▶ **WHAT TO PRODUCE**
Reproduce word for word the part of the items below that opens with the line containing "You are a computer-use" and closes with the line containing "Looking at the", both lines included. Leave the pictures out of your copy.

▶ **RECORDS SUPPLIED**

-------------------------

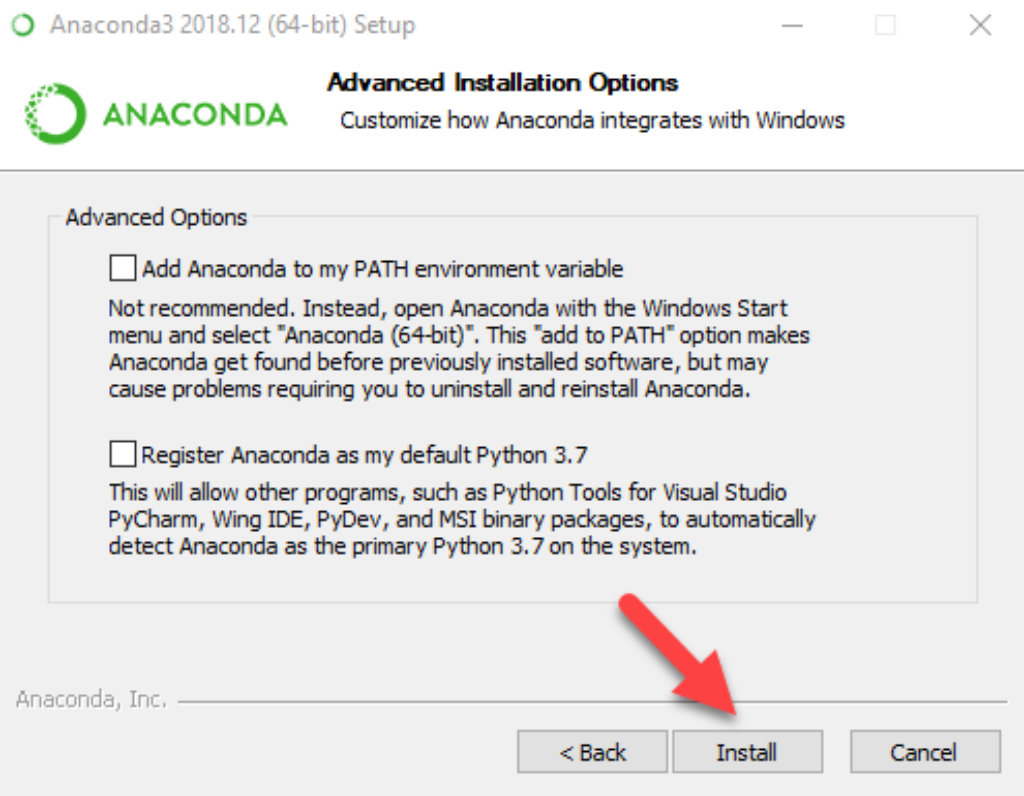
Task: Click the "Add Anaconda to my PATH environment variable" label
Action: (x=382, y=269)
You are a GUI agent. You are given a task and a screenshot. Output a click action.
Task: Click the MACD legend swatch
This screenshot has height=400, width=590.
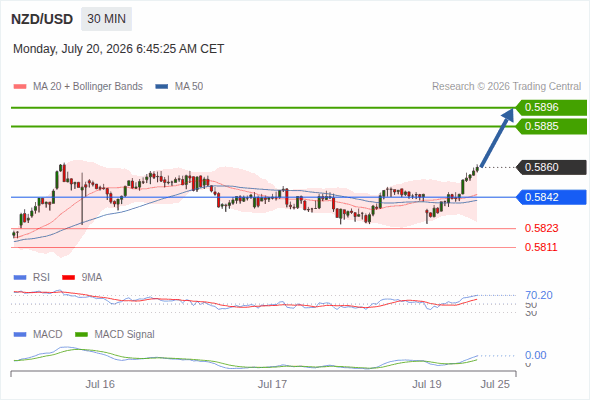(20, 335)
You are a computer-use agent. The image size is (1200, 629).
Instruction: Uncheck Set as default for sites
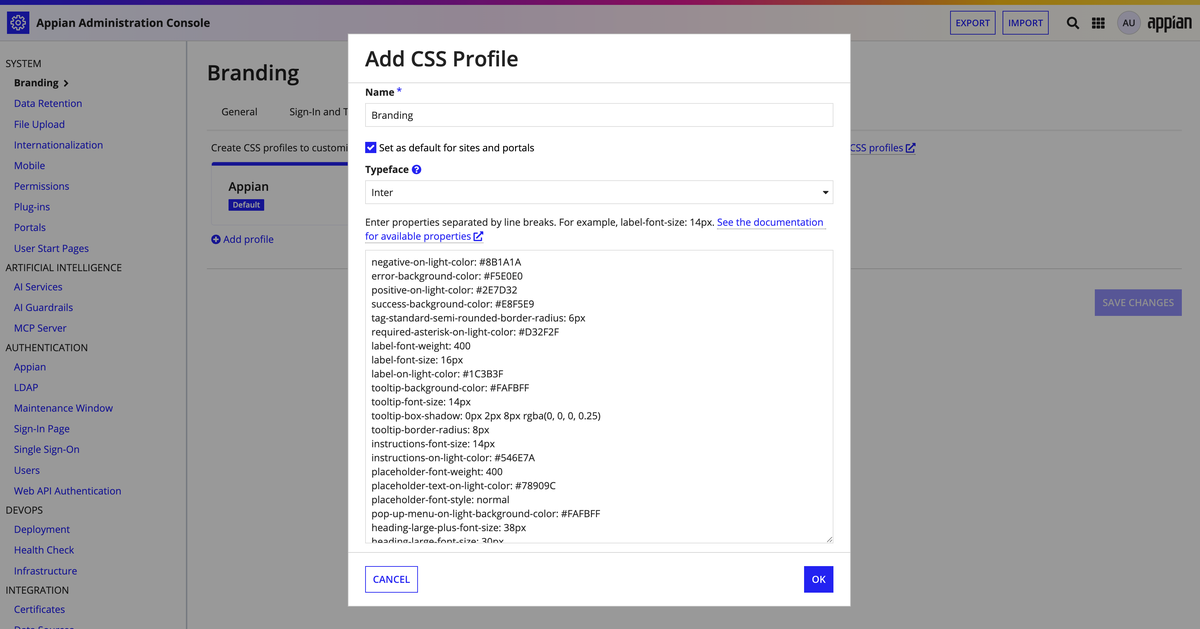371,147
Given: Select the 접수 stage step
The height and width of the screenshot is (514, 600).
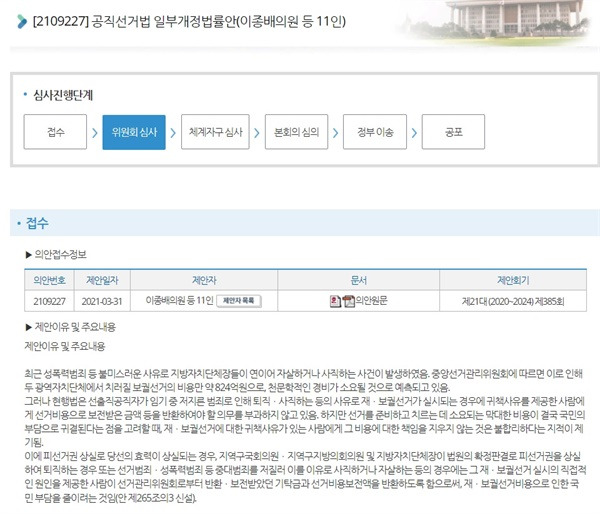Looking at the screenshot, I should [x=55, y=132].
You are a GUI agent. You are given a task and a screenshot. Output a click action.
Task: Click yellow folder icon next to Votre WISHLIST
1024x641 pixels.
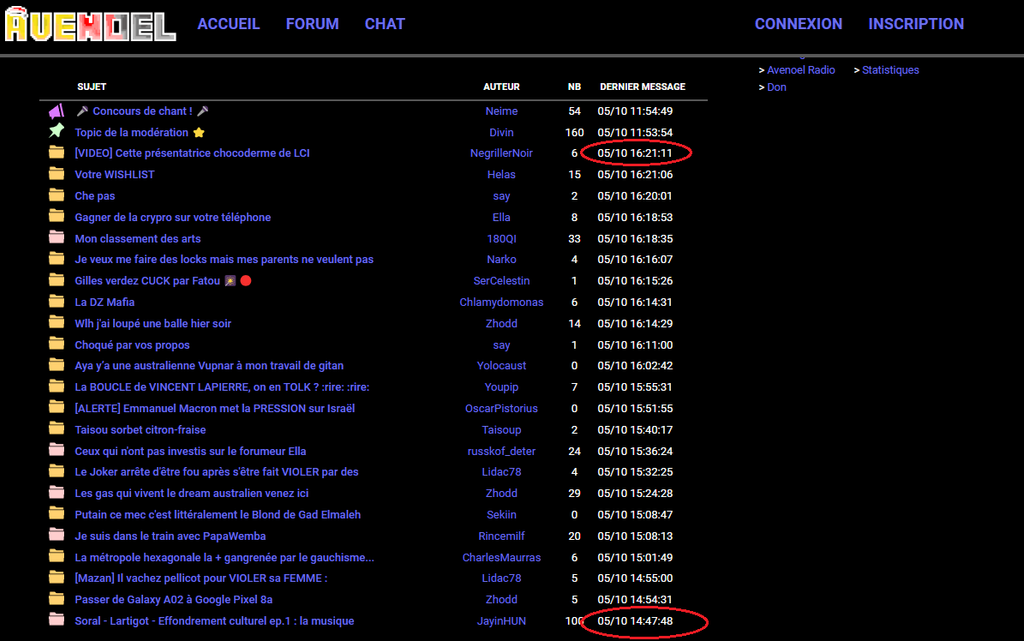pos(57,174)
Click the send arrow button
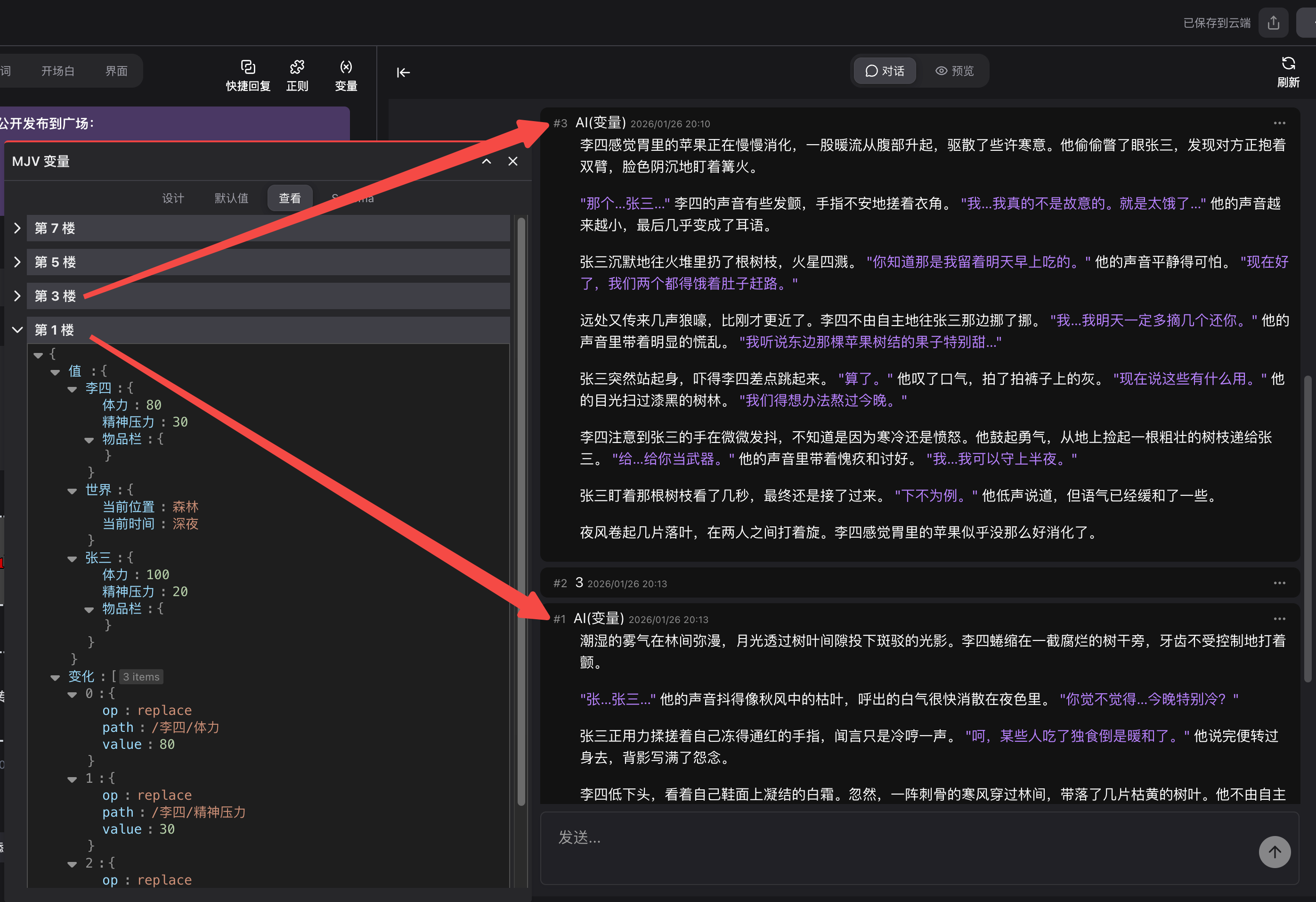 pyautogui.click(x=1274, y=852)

-------------------------

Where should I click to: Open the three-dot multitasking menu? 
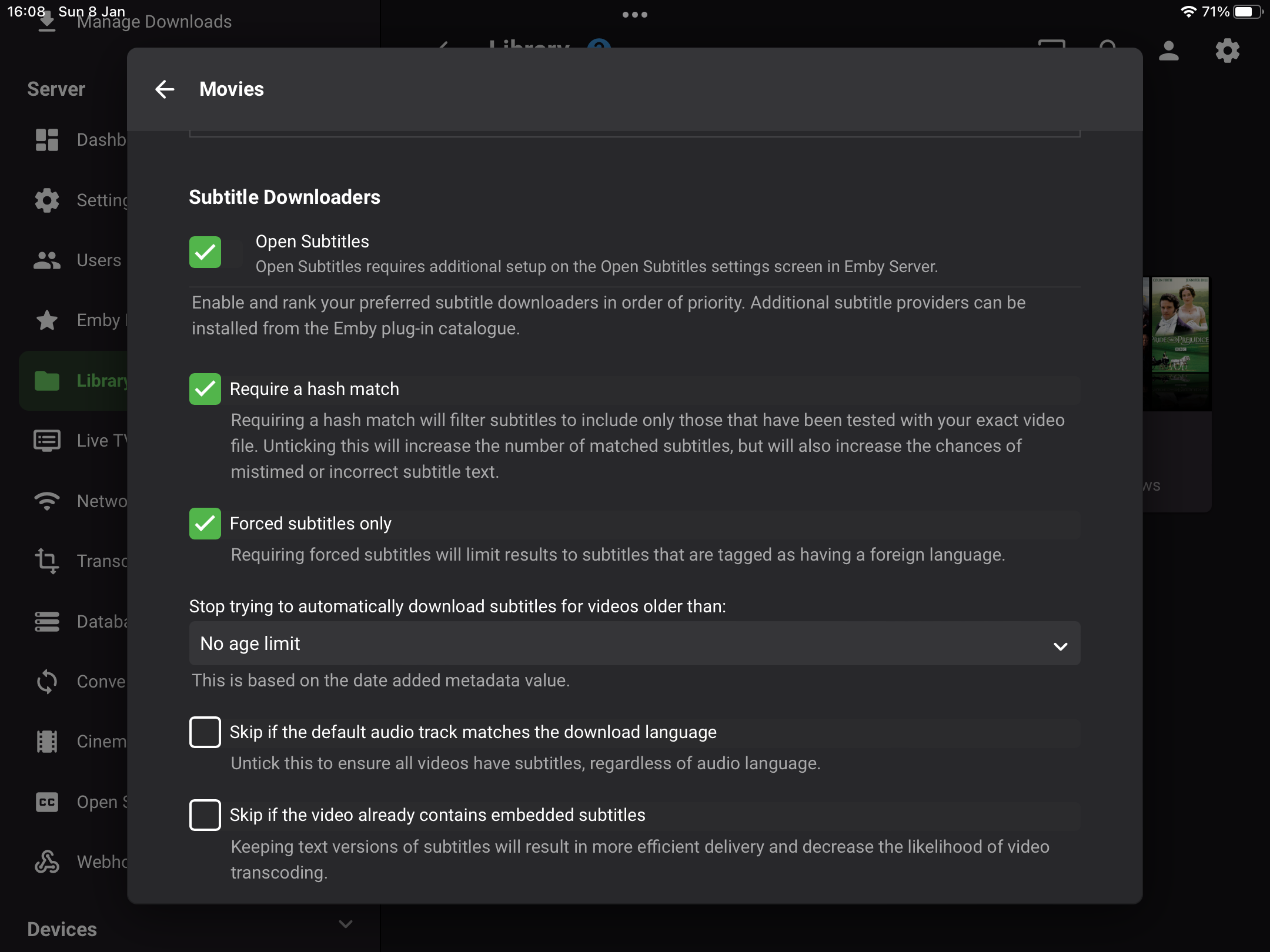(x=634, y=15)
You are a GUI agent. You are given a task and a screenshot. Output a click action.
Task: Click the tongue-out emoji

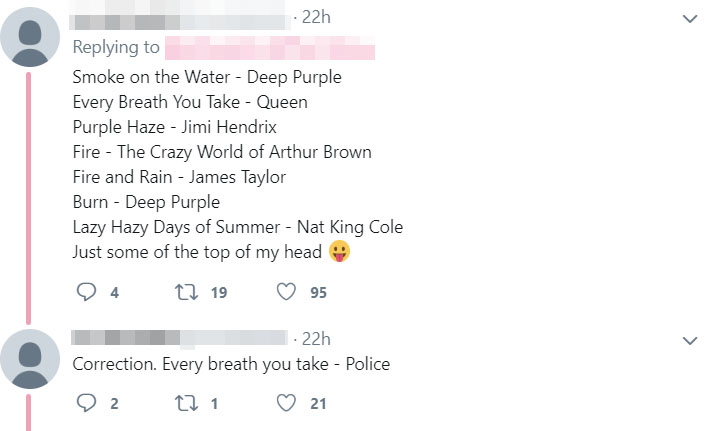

-------------------------

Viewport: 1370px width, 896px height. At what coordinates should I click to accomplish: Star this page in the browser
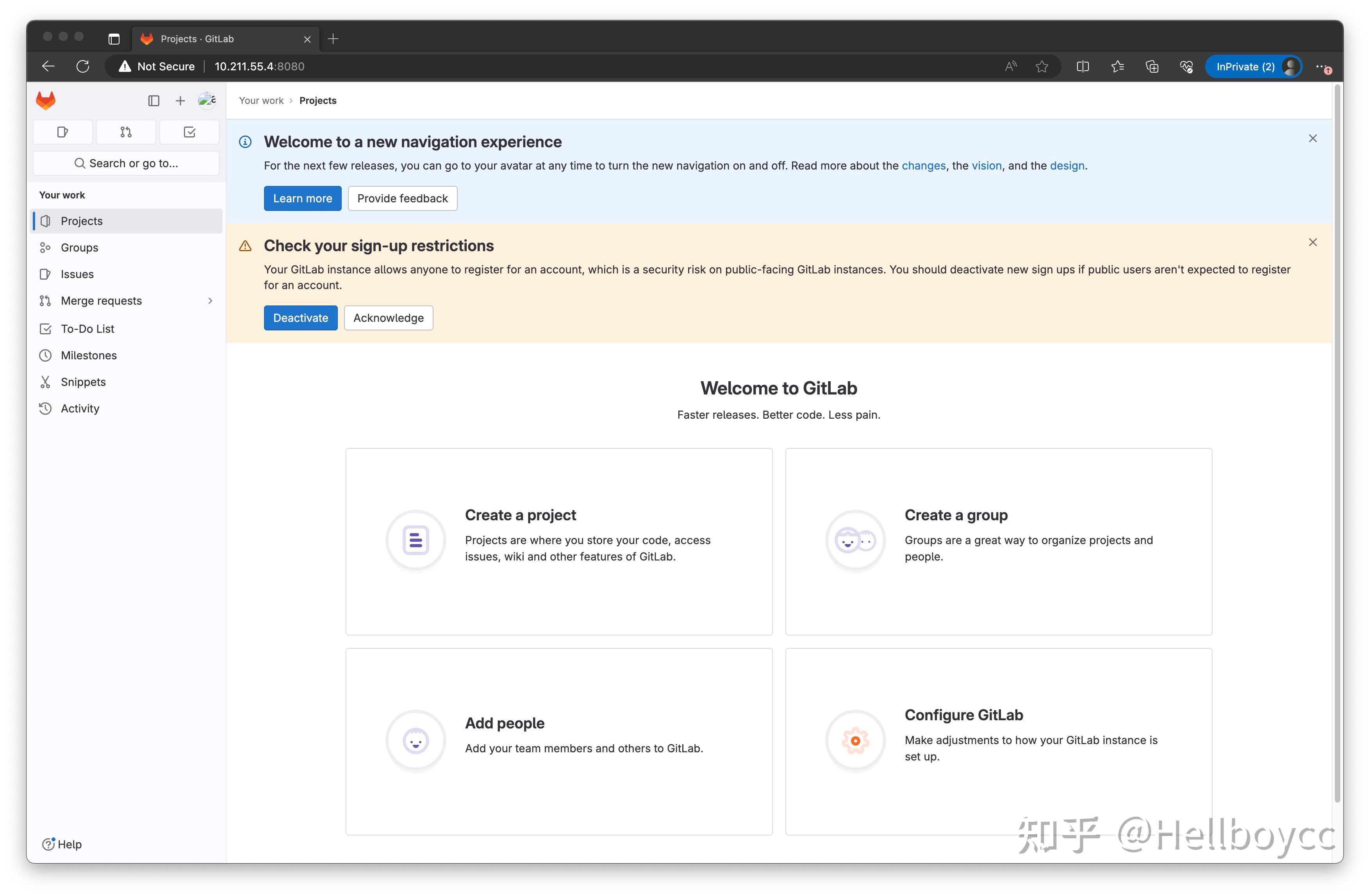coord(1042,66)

-------------------------

▶ **PROBLEM SOLUTION**
You are a computer-use agent. The image size is (1200, 629).
Instruction: Uncheck Set as default for sites
371,147
Given: Select the 접수 stage step
The height and width of the screenshot is (514, 600).
Looking at the screenshot, I should [x=55, y=132].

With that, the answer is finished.